Começou a se desenvolver na Grécia antiga com obras de Aristóteles. Mais tarde, no século XVII, Isaac Newton fez os primeiros estudos oceanográficos. A partir desses estudos, vários pesquisadores fizeram importantes contribuições para o desenvolvimento da oceanografia.

A oceanografia é dividida em quatro ramos principais de estudo: física , química , geologia e biologia marinha. Como um todo, esses ramos de estudo permitem abordar de maneira abrangente a complexidade dos oceanos.

A pesquisa mais recente em oceanografia concentrou-se nos efeitos das mudanças climáticas globais na dinâmica dos oceanos. Da mesma forma, o estudo dos ecossistemas presentes nas trincheiras marítimas tem sido interessante.

História

Os inícios

Desde sua origem, o ser humano tem um relacionamento com os mares e oceanos. Suas primeiras abordagens para entender o mundo marinho foram práticas e utilitárias, como fonte de alimentação e canais de comunicação.

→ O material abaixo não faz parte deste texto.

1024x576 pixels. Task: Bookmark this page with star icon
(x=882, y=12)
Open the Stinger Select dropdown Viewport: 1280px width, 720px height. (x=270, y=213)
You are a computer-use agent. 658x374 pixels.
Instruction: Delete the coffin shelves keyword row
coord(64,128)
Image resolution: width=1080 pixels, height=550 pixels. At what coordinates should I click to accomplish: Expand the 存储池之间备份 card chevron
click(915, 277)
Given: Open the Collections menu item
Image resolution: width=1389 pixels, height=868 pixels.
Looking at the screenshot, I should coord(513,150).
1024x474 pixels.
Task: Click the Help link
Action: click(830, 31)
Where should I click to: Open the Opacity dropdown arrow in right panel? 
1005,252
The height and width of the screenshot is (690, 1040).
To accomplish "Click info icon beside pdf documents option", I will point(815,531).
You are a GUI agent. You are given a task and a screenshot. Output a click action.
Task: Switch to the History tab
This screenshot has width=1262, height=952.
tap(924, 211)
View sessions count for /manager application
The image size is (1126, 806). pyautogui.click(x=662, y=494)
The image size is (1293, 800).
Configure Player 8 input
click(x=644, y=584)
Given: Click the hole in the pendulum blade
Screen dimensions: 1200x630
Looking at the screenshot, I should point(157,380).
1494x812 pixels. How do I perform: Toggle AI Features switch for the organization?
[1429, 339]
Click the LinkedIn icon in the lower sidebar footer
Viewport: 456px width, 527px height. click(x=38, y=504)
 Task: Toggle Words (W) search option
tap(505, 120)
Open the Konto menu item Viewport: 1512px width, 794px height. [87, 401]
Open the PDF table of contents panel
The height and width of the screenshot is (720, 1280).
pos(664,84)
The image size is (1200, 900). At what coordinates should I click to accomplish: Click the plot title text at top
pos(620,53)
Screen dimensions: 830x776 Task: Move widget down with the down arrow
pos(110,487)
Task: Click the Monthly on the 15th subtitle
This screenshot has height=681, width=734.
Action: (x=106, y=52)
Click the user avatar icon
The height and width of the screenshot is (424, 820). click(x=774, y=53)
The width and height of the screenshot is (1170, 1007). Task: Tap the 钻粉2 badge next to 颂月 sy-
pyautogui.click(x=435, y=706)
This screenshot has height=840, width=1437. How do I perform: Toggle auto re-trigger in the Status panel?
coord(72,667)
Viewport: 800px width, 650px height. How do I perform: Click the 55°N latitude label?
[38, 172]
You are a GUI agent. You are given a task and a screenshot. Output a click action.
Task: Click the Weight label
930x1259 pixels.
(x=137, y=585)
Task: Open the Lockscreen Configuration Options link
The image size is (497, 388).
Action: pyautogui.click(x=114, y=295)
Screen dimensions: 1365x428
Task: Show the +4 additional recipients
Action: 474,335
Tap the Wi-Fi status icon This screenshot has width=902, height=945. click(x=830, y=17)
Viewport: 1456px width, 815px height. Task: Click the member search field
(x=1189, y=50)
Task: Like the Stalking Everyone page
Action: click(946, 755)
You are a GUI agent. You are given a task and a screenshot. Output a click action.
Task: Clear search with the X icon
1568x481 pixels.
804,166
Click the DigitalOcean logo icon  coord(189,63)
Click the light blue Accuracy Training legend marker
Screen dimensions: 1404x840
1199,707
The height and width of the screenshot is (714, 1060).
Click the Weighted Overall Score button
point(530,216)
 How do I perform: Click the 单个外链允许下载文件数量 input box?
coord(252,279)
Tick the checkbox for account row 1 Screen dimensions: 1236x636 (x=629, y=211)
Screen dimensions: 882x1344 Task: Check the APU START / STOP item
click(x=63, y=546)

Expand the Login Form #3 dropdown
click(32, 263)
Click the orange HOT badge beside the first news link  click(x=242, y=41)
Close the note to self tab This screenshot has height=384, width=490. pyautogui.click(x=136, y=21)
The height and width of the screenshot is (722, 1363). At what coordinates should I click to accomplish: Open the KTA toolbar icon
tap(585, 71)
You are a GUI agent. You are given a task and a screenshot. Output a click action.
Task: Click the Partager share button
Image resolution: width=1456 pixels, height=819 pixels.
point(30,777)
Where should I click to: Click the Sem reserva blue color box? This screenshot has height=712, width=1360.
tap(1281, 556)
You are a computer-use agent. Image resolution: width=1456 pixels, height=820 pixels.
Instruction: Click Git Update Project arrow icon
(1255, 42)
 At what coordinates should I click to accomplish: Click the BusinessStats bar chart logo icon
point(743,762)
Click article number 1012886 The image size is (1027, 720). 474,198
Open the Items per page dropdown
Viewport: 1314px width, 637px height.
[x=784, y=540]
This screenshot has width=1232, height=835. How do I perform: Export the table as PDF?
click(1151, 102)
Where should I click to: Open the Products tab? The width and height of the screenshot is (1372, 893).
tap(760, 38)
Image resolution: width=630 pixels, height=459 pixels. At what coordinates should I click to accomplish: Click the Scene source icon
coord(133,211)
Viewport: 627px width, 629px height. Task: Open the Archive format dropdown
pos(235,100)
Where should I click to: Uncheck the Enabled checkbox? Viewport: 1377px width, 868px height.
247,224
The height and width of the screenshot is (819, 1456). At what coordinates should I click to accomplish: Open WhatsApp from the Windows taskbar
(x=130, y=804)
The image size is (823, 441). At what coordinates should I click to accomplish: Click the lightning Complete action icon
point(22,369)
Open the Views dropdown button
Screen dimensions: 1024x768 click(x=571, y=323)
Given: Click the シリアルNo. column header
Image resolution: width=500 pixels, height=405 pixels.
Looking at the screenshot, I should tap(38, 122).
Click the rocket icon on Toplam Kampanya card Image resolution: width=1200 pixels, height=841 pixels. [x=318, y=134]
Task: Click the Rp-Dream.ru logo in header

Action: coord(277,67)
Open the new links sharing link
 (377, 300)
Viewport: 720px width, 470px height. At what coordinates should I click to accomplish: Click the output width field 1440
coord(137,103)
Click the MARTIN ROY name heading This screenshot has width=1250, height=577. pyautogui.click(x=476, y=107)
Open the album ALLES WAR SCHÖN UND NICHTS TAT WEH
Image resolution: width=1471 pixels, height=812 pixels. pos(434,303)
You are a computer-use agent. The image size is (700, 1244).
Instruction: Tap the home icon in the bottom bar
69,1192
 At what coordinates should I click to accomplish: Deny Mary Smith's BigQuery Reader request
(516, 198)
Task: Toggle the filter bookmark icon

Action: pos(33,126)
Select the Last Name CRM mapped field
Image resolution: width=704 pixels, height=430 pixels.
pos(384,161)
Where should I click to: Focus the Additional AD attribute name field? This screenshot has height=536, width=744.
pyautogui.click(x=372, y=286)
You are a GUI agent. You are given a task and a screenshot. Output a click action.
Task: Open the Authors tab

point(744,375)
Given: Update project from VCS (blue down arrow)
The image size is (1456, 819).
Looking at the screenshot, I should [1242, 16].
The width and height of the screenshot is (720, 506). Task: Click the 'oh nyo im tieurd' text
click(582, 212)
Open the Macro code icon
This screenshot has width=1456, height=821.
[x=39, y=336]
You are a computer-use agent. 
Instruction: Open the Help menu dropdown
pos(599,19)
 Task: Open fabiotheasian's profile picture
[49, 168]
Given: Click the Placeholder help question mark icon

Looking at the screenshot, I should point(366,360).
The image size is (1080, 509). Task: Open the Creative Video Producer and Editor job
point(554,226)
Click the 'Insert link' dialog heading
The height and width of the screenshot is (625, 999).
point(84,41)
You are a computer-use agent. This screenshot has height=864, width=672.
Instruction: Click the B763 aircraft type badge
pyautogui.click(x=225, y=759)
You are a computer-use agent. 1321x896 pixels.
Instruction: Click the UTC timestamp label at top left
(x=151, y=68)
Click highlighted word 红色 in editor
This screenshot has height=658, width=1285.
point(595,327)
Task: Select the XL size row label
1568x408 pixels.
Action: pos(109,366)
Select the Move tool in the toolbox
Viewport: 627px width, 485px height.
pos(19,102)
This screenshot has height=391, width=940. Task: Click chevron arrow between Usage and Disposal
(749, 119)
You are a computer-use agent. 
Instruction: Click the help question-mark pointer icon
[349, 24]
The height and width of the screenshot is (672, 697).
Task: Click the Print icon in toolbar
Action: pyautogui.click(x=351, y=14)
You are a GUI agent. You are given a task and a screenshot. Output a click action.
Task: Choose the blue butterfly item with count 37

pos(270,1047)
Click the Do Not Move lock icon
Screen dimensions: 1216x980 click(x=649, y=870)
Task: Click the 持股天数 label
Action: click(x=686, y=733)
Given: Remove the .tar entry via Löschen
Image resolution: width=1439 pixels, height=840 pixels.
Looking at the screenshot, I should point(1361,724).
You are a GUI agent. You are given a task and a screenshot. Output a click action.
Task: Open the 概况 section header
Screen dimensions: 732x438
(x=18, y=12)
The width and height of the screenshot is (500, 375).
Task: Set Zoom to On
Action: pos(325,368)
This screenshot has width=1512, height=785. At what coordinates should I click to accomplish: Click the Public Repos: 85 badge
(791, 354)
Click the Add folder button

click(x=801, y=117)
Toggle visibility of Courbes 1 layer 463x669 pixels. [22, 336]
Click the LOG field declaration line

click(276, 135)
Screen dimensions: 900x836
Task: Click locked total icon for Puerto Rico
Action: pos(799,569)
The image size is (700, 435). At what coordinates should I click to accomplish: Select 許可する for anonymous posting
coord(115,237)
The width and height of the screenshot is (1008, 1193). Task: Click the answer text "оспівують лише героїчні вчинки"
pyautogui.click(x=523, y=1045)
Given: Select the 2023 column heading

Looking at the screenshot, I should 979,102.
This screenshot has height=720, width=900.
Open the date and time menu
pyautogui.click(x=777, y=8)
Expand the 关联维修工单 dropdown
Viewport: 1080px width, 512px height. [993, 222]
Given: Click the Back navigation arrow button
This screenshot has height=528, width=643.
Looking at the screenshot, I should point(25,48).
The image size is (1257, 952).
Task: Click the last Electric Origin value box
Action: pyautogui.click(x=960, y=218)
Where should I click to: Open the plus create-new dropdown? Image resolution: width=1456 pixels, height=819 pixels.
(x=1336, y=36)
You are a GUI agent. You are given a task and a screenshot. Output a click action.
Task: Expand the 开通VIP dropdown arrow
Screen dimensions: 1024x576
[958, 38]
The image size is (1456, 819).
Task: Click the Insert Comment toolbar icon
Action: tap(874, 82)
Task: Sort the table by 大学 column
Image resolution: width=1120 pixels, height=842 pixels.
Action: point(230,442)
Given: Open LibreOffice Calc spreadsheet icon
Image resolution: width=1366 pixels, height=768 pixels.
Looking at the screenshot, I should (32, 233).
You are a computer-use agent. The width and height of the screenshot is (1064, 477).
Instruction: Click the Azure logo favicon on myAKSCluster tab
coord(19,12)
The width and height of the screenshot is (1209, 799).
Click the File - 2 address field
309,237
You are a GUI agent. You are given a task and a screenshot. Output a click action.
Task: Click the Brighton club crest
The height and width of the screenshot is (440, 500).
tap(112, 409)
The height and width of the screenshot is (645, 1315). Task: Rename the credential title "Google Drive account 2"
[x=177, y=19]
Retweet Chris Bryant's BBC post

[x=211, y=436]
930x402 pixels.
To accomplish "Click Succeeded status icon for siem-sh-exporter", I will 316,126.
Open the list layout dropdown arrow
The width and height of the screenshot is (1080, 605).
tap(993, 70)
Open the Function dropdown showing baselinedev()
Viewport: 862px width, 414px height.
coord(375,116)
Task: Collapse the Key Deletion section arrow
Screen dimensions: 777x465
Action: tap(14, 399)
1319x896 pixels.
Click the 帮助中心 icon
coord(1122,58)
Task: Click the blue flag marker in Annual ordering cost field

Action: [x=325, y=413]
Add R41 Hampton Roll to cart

Os marinheiros estavam interessados ​​em definir as rotas marítimas, desenvolvendo cartas de navegação. Da mesma forma, no início da oceanografia, era muito importante conhecer o movimento das correntes marítimas.

No campo biológico, já na Grécia Antiga, o filósofo Aristóteles descreveu 180 espécies de animais marinhos.

Alguns dos primeiros estudos teóricos oceanográficos são devidos a Newton (1687) e Laplace (1775), que estudaram marés de superfície. Da mesma forma, navegadores como Cook e Vancouver fizeram importantes observações científicas no final do século XVIII.

Século XIX

O pai da oceanografia biológica é considerado o naturalista britânico Edward Forbes (1815-1854). Este autor foi o primeiro a provar a biota marinha em diferentes níveis de profundidade. Assim, posso determinar que os organismos foram distribuídos de maneira diferente nesses níveis.

Muitos outros cientistas da época fizeram importantes contribuições à oceanografia. Entre eles, Charles Darwin foi o primeiro a explicar como os atóis se originaram, enquanto Benjamin Franklin e Louis Antoine de Bougainville contribuíram para o conhecimento das correntes marinhas do Atlântico Norte e do Sul, respectivamente.

Mathew Fontaine Maury era um cientista norte-americano considerado o pai da oceanografia física. Este pesquisador foi o primeiro a coletar sistematicamente dados oceânicos em larga escala. Seus dados foram obtidos principalmente a partir de registros de navegação de navios.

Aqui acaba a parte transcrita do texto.